Internal domain suffix being reported on external domains

Ever since enabling Conditional Forwarding on Pi-Hole, I'm getting some strange results in the "Permitted Domains" section of the dashboard as seen in this screen shot:

Every host (whether it be internal or external is appended with my internal domain suffix).

There are also a bunch of hosts which appear that appear to be just random characters; none of those hosts actually exist.

It seems that 95% of the DNS queries are being answered by my secondary (internal) DNS server which is the green part of the graph. Before enabling conditional forwarding, this was not the case.

Any ideas?

What are your settings for "Never forward non-FQDNs" and "Never forward reverse lookups for private IP ranges" on the Admin GUI > Settings > DNS page? Example below.

Never forward non-FQDNs and Never forward reverse lookups for private IP ranges are both ENABLED.

You were previously running with Condition Forwarding turned off. Why did you turn it on?

I was previously using it turned off. The reason I enabled it was because local clients on the LAN were having issues resolving internal host names. With Conditional Forwarding switched on, it resolved the internal name resolution issue.

I did check that that both the DNS addresses of Pi-Hole and the internal DNS server were being dished out by DHCP. I have since swapped these addresses around (internal first, then external) to see if it makes a difference, but it shouldn't matter if the internal DNS is secondary... should it?

What is your internal DNS server doing? If it's providing local addresses, those could likely be moved to the /etc/hosts file on the Pi, and the Pi would serve them up.

Yes, internal DNS is only providing internal addresses. I could forward DHCP queries to Pi-Hole I suppose, the reason I haven't so far is that it introduces another point of failure in the network if the Pi-Hole were to go down for whatever reason.

I think you may have created a loop with conditional forwarding.

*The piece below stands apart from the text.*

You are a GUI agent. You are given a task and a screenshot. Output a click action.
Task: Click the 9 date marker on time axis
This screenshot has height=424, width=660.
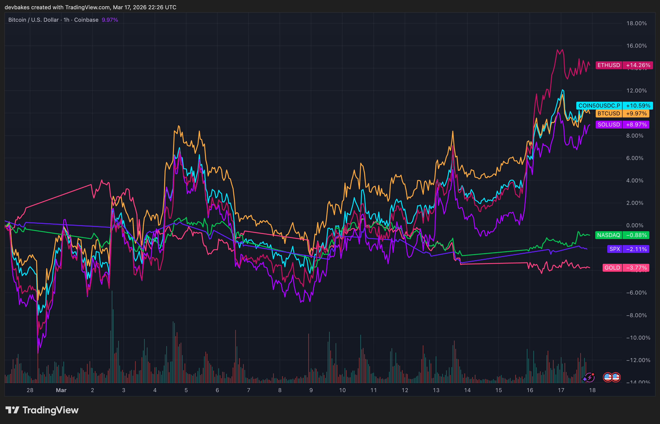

The clean solution is to not use the internal DNS, move those static host names to the /etc/hosts file (you can name them whatever you want), then eliminate the internal DNS from the process and turn off conditional forwarding.

The way you have it now, if your Pi-Hole were to go down, can your clients still reach the internet or does your internal DNS server provide a path to the internet?

Yes you raise a good point. If the Pi-Hole was inaccessible, the clients would not be able to reach the internet, but at the very least, clients would still get an IP from DHCP and would be able to access internal resources. I'll have a play and see what I can sort out.

A cheap solution to this dilemma - get a second Pi (a Zero W is fine), then run that in parallel with the first. Set it up the same as the first (same hosts file, etc.), and then list this Pi as the second DNS in your router. That way, if either Pi fails or hangs, the other Pi automatically takes over. $30 US solution.

Great idea. Thank you for the suggestions and also the ridiculously fast responses!

Good luck. Post your solution here - others will be interested.

SOLUTION:

It seems as though the Ubiquiti DNS/DHCP services were misbehaving (they aren't very robust to begin with). I don't know the root cause however I have updated the config of my network as follows:

  • I have disabled all DHCP services on my UBNT USG Pro 4.
  • Manually specified the IP address of the Pi-hole in the DNS settings located in the LAN config (on the UBNT gear).
  • Enabled DHCP on the Pi-hole.
  • Rebooted / refreshed the IP config on all clients; They are now getting IP addresses and resolving local hostnames from the Pi-hole.

I would however like to see static name mappings included in the Pi-hole GUI in the future. I have some clients which use a (hardcoded) static IP address and they weren't resolving properly. I've manually added them to the /etc/hosts file. It's a bit of a pain from a management point of view as if I ever change things, I need to remember to always check that file otherwise I could be left chasing my tail.

I tried adding a static map to those clients in the DHCP settings however that failed. I suspect because the static IPs were located outside of the configured DHCP pool address range (even though the static map appeared in the list, it wasn't handing out those IP addresses).